La liberté d'expression vaut, par conséquent, aussi pour eux, ce qui implique qu'ils se voient reconnaître le droit de se prononcer publiquement sur le fonctionnement de la justice. Ainsi, une ingérence dans la liberté d'expression des avocats ne peut qu'exceptionnellement passer pour « nécessaire dans une société démocratique ».

La Cour constate, ensuite, que la condamnation pénale de la requérante constitue bel et bien une ingérence dans l'exercice de son droit au respect de sa liberté d'expression. Elle constate, toutefois, que cette ingérence est prévue par la loi et poursuit le but légitime d'une protection particulière du secret de l'instruction.

Quant à savoir si l'ingérence peut être considérée comme proportionnée au but légitime poursuivi, la Cour estime que la condamnation pénale apparaît comme disproportionnée par rapport au but légitime et que les motifs invoqués par les juridictions nationales ne correspondent pas à un besoin social impérieux.

En effet, elle constate que la requérante s'est bornée à commenter des documents déjà en possession de la presse et que ces déclarations s'inscrivaient dans le cadre d'un débat d'intérêt général de santé publique. Les restrictions à la liberté d'expression sont, dans ce cas, extrêmement limitées.

La Cour estime que, dans les circonstances de l'espèce, la défense de ses clients pouvait se poursuivre hors du prétoire, dans la mesure où l'affaire suscitait l'intérêt des médias et du public.
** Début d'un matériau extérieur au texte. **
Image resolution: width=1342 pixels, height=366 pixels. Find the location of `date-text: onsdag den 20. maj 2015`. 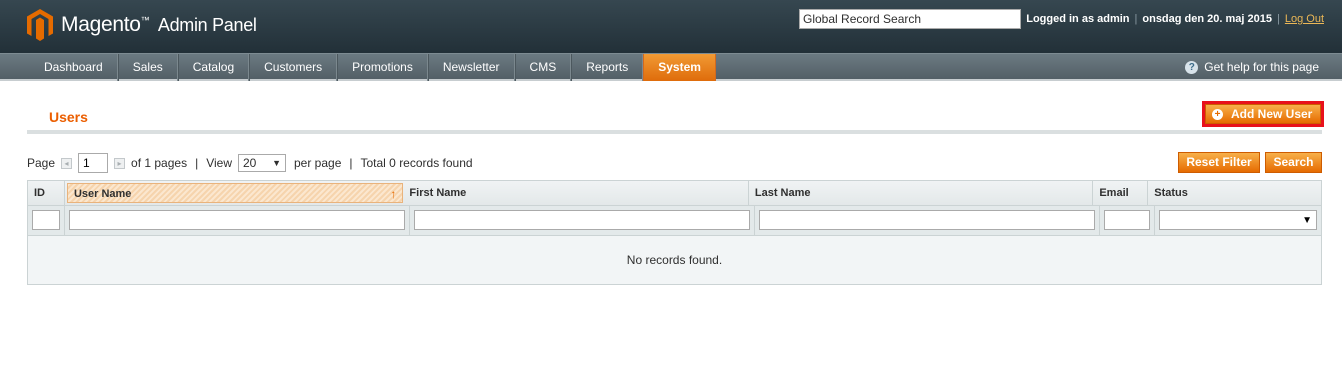

date-text: onsdag den 20. maj 2015 is located at coordinates (1207, 19).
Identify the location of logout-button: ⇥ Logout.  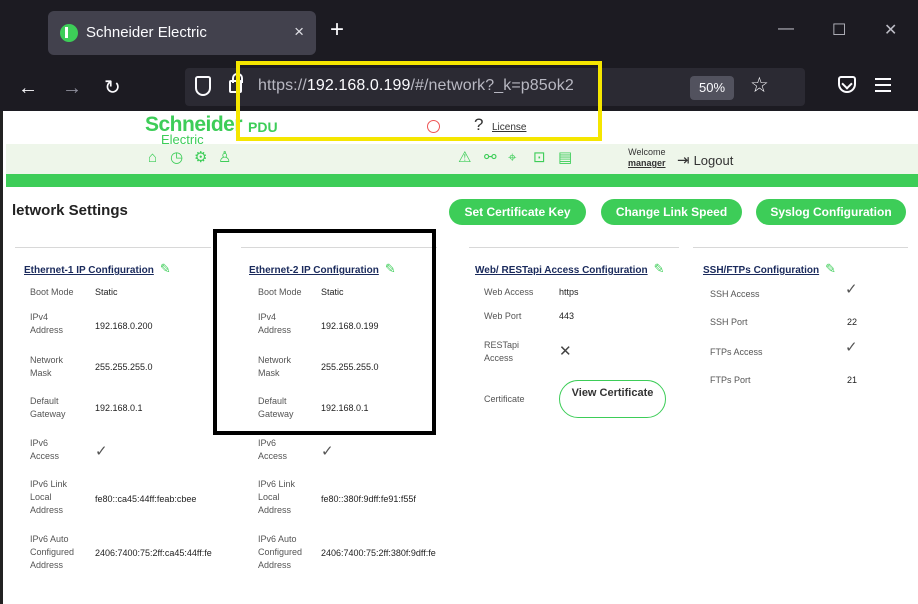
(705, 160).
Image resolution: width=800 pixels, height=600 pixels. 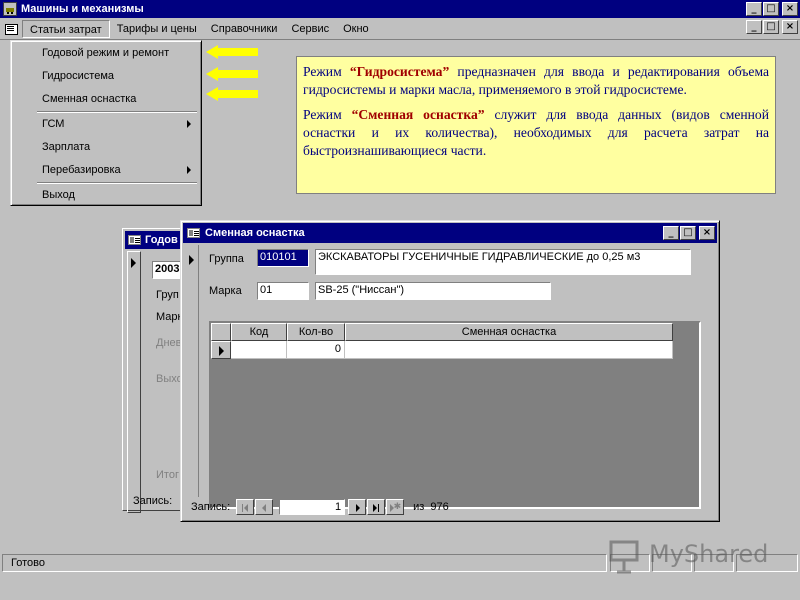 What do you see at coordinates (326, 72) in the screenshot?
I see `info-p1-prefix: Режим` at bounding box center [326, 72].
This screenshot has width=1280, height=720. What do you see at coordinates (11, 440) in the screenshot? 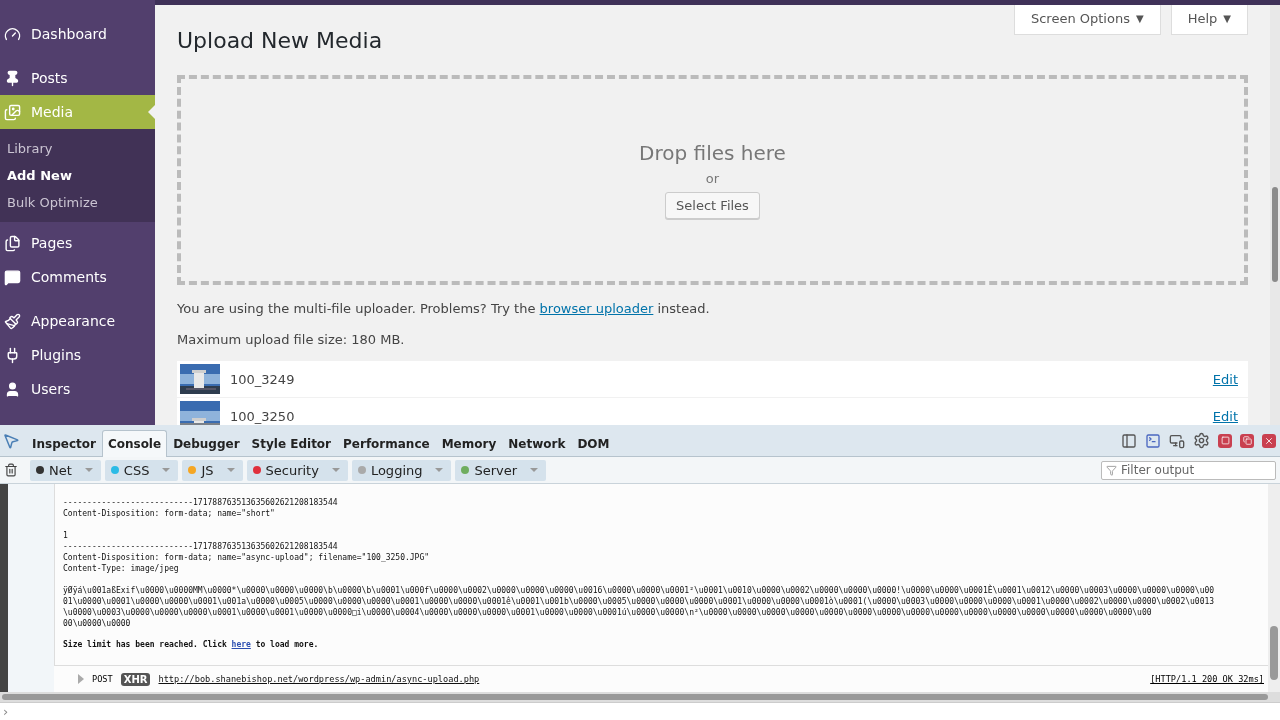
I see `pointer-icon` at bounding box center [11, 440].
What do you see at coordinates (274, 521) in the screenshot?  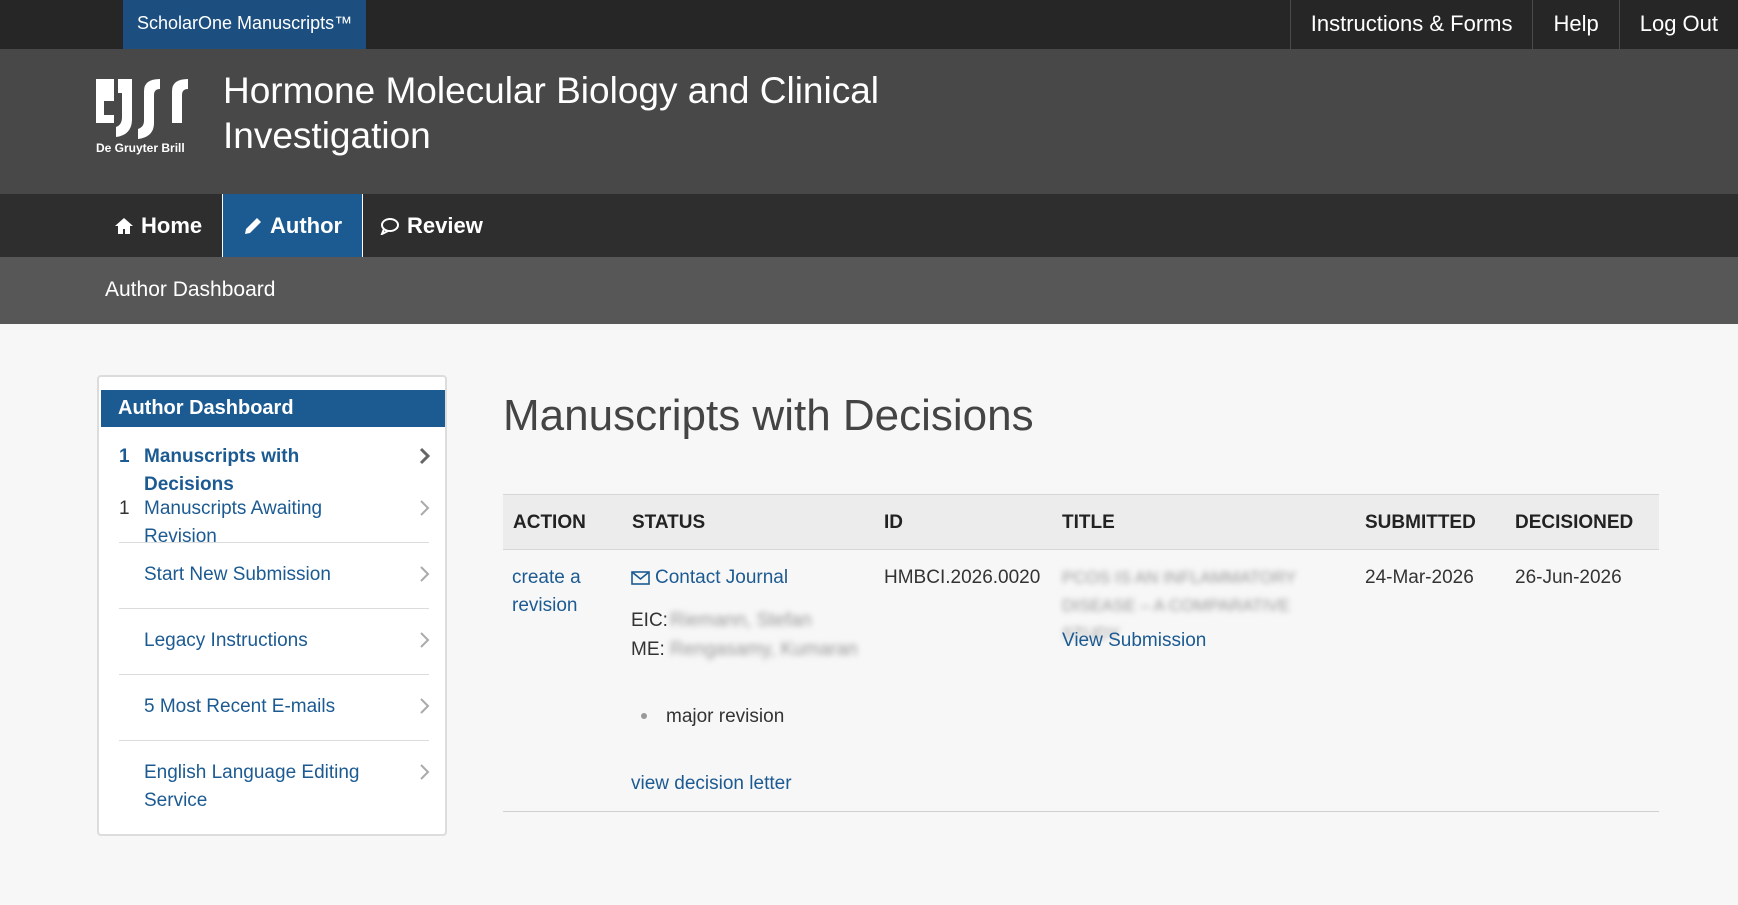 I see `sidebar-item-manuscripts-awaiting-revision: 1 Manuscripts Awaiting Revision` at bounding box center [274, 521].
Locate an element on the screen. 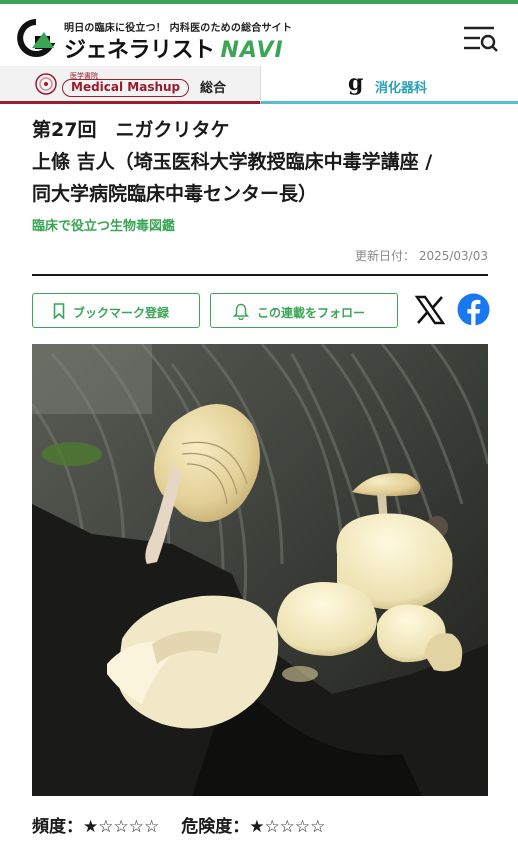 This screenshot has width=518, height=853. category-tabs: 医学書院 Medical Mashup 総合 g 消化器科 is located at coordinates (259, 85).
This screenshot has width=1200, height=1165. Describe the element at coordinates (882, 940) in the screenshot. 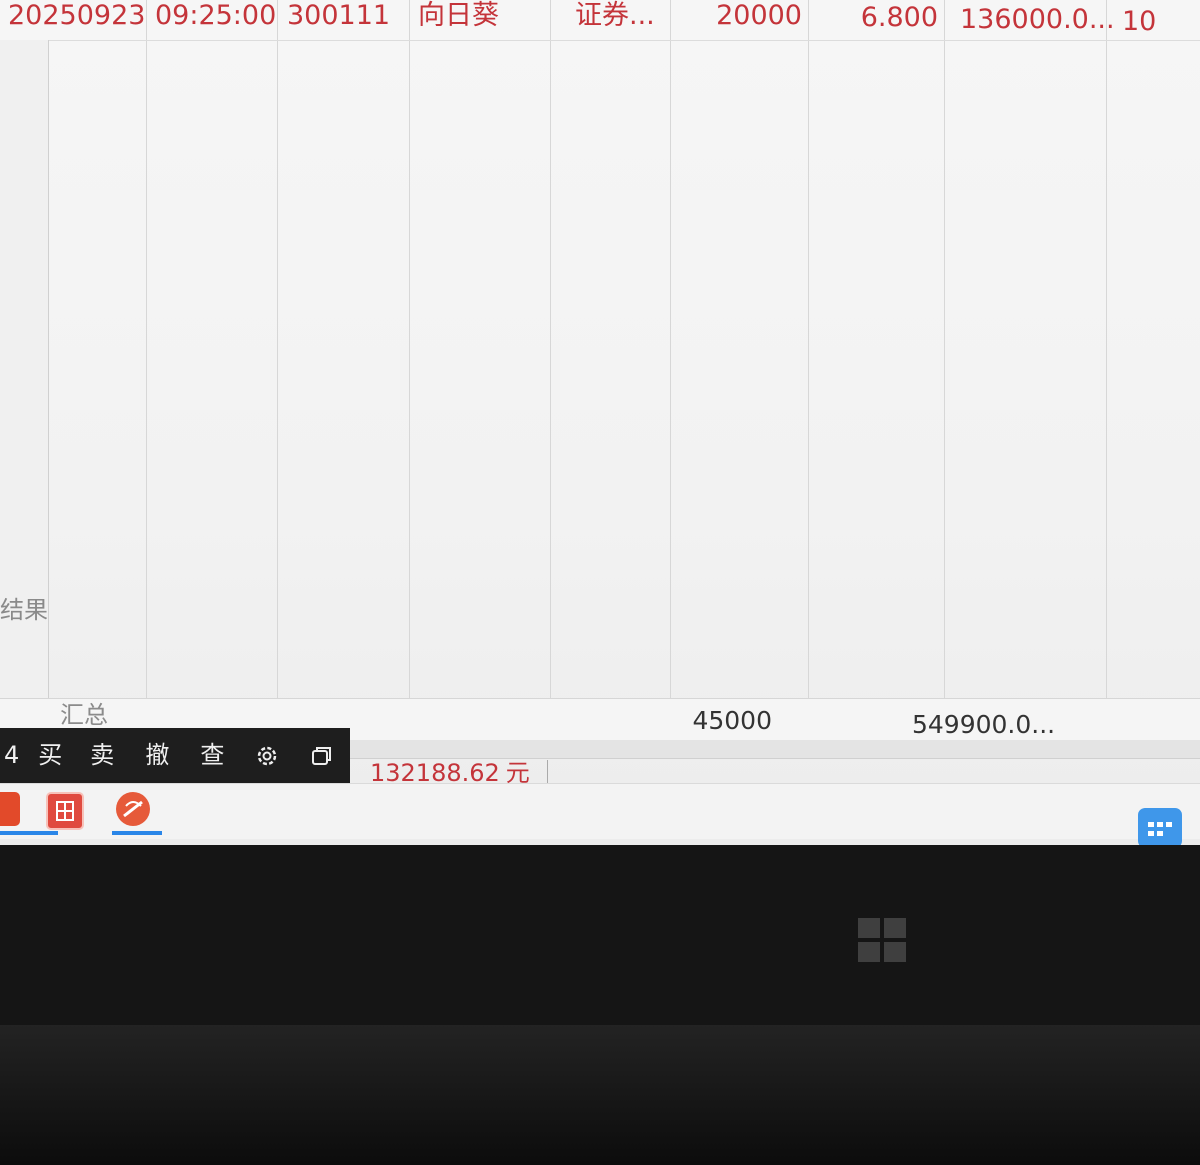

I see `windows-logo-icon` at that location.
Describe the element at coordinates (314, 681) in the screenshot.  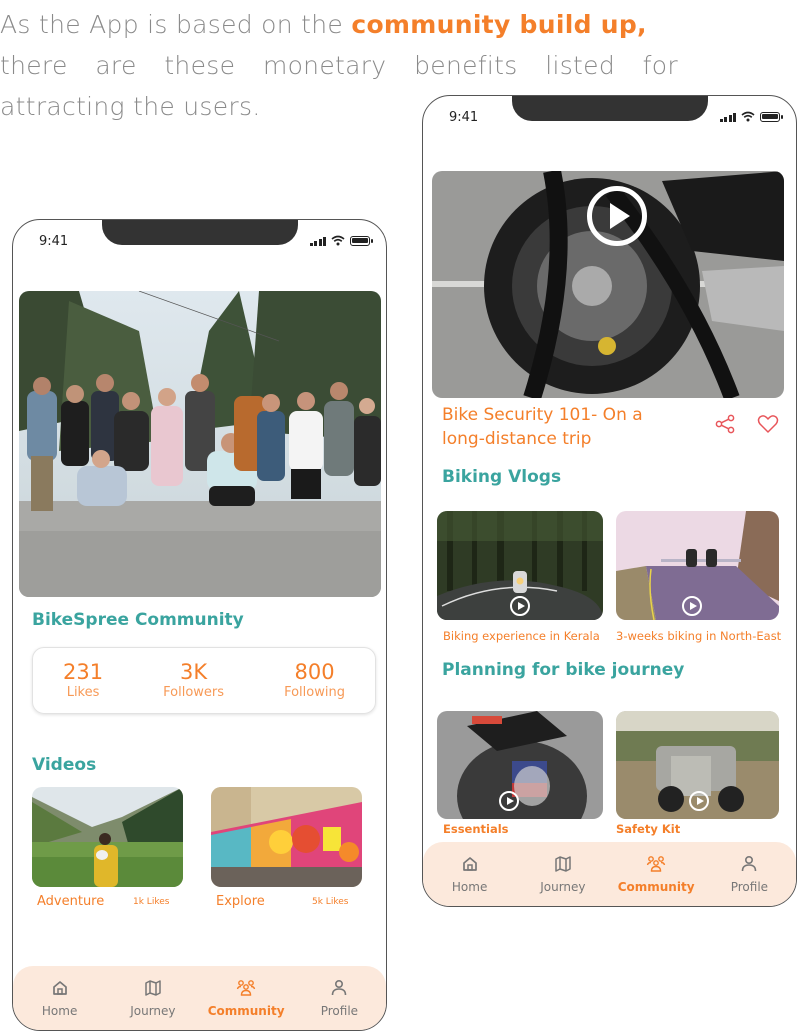
I see `stat-following: 800 Following` at that location.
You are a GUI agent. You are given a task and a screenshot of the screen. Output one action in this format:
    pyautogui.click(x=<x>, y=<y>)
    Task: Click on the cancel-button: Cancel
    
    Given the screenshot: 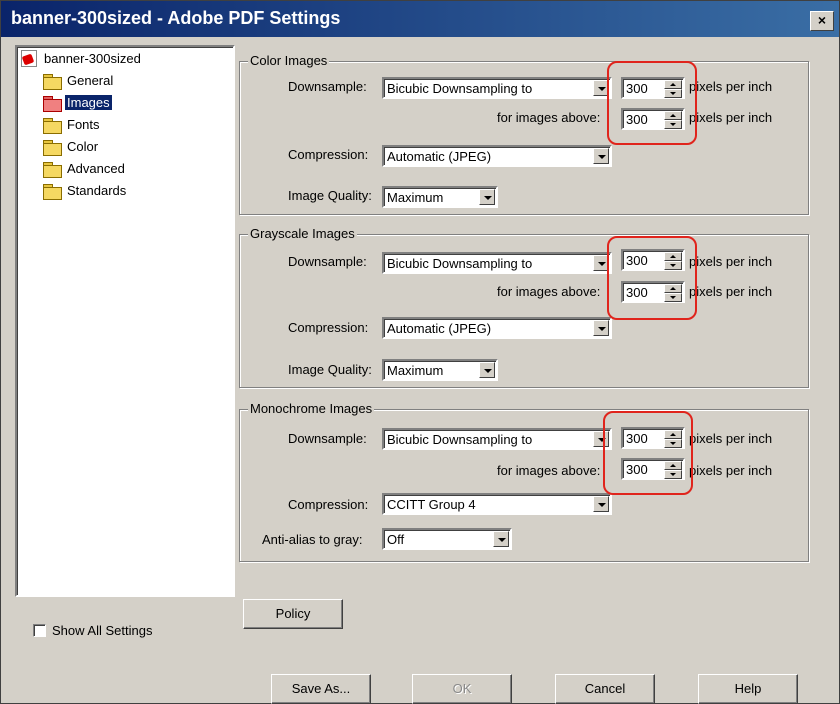 What is the action you would take?
    pyautogui.click(x=605, y=689)
    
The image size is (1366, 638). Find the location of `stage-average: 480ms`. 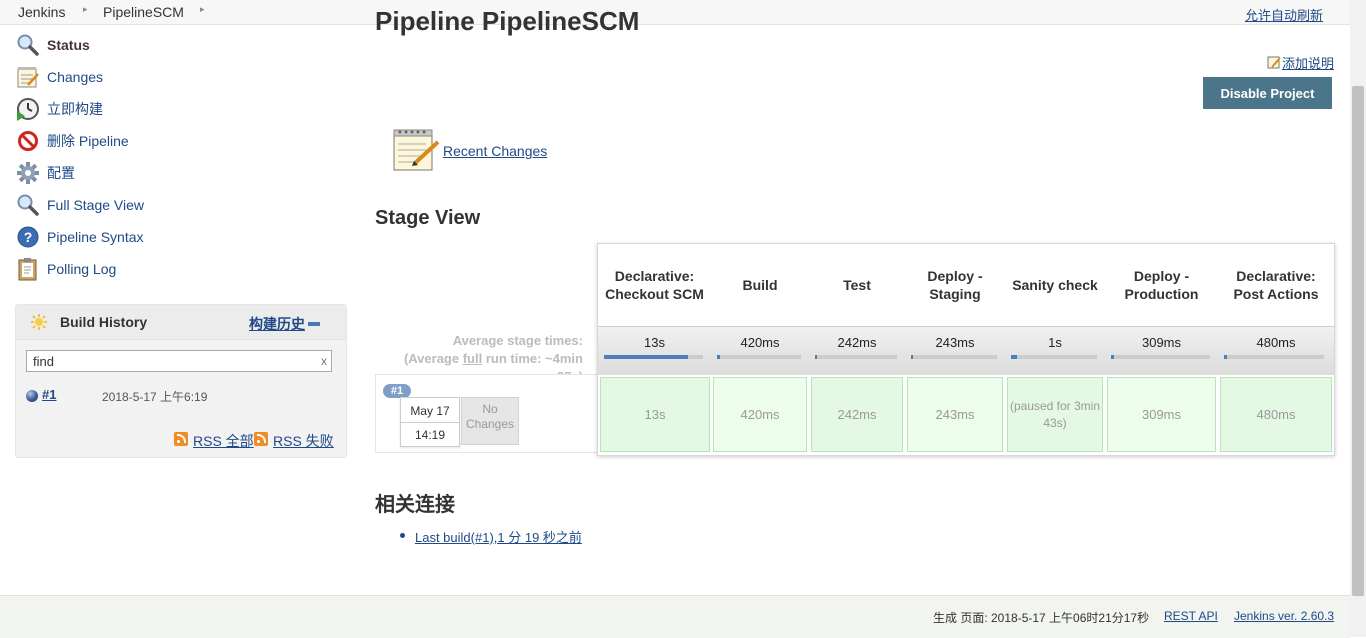

stage-average: 480ms is located at coordinates (1276, 350).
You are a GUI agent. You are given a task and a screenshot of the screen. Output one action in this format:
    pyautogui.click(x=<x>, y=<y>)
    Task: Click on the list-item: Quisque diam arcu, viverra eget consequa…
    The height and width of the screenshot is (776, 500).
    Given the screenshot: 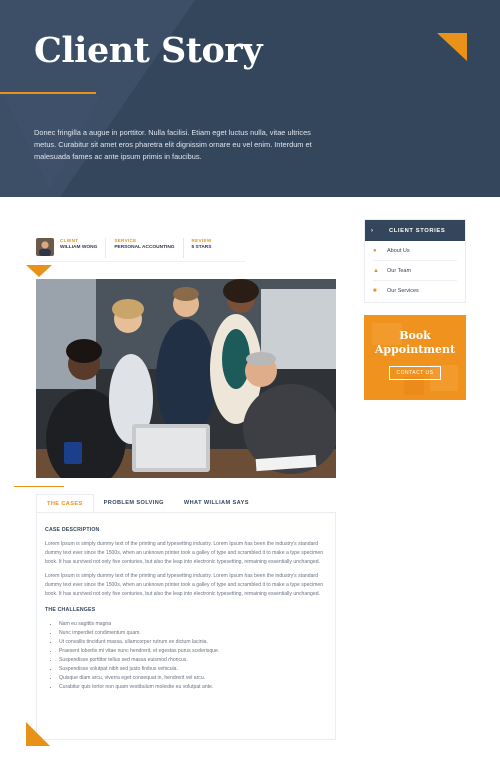 What is the action you would take?
    pyautogui.click(x=193, y=678)
    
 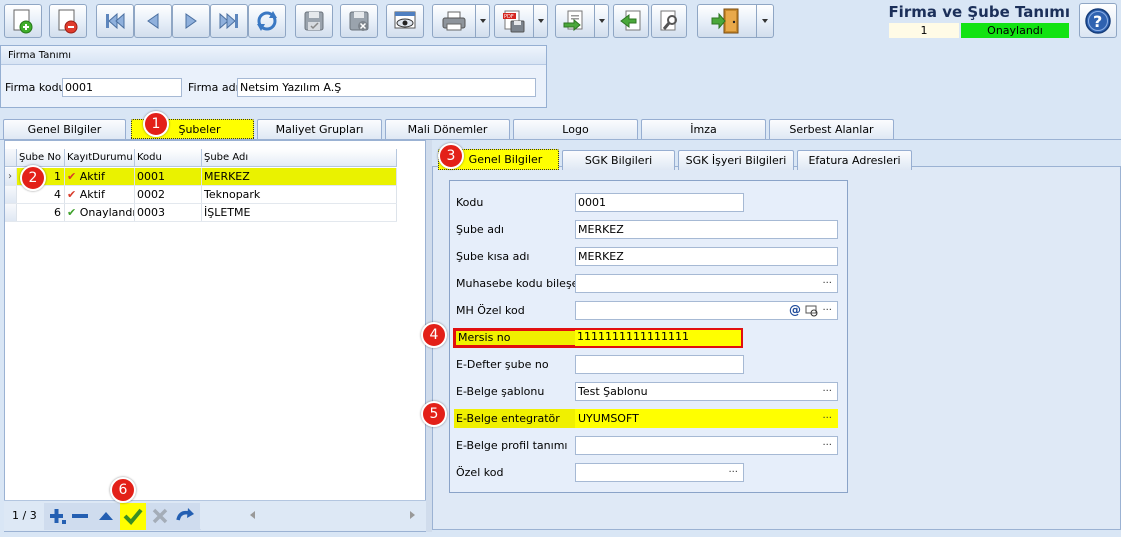 What do you see at coordinates (201, 213) in the screenshot?
I see `table-row: 6 ✔ Onaylandı 0003 İŞLETME` at bounding box center [201, 213].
Ces déclarations personnelles ne pouvaient, en outre, être considérées comme troublant le bon fonctionnement de la justice. La condamnation pénale n'apparaît dès lors pas comme justifiée au regard du motif de protection d'informations confidentielles.

 

Bon à savoir 

Un avocat se trouve fréquemment amené à communiquer avec les médias. Lorsqu'il s'exprime de la sorte, hors du prétoire, sa liberté d'expression se voit restreinte par le secret de l'instruction et le secret professionnel. 3

Toutefois, en vertu de son droit au respect de sa liberté d'expression, l'avocat se voit reconnaître le droit de se prononcer publiquement sur le fonctionnement de la justice, sans excéder certaines limites. Une ingérence dans cette liberté d'expression ne pourra alors être justifiée qu'exceptionnellement. 4

Le droit au respect de la liberté d'expression d'un avocat lui garantit le droit de commenter dans la presse des éléments relatifs à une affaire en cours lorsqu'il ne fait qu'exercer les droits de la défense de son client et contribuer à un débat d'intérêt général, même s'il est amené à révéler des informations confidentielles.

Le périmètre de la défense se voit donc élargi. La défense de ses clients par un avocat doit pouvoir se poursuivre hors de l'enceinte du tribunal dès lors que le débat en cause devant les instances judiciaires est susceptible d'intéresser le public en général. 5

Ndlr. : la présente analyse juridique vaut sous toute réserve généralement quelconque.

_________________

1. Cour eur. D.H., 15 décembre 2011, J.L.M.B., 2012/2, p. 64-73.

2. Cour eur. D.H., 20 mai 1998, www.echr.coe.int.

3. Voy Ph. Hallet, « Le secret professionnel de l'avocat en Belgique », in Le secret professionnel de l'avocat dans la jurisprudence européenne, Larcier, 2010, p. 75 ; Civ. Liège, 15 septembre 1998, Journ. proc., 1998, liv. 355, p. 28.

4. Cour eur. D.H., 15 septembre 2011 (Mor c. France), J.L.M.B., 2012, liv. 2, p. 64.

5. J. Henry, « Secret professionnel, liberté d'expression et périmètre de la profession », J.L.M.B., 2012/2, pp. 73-79.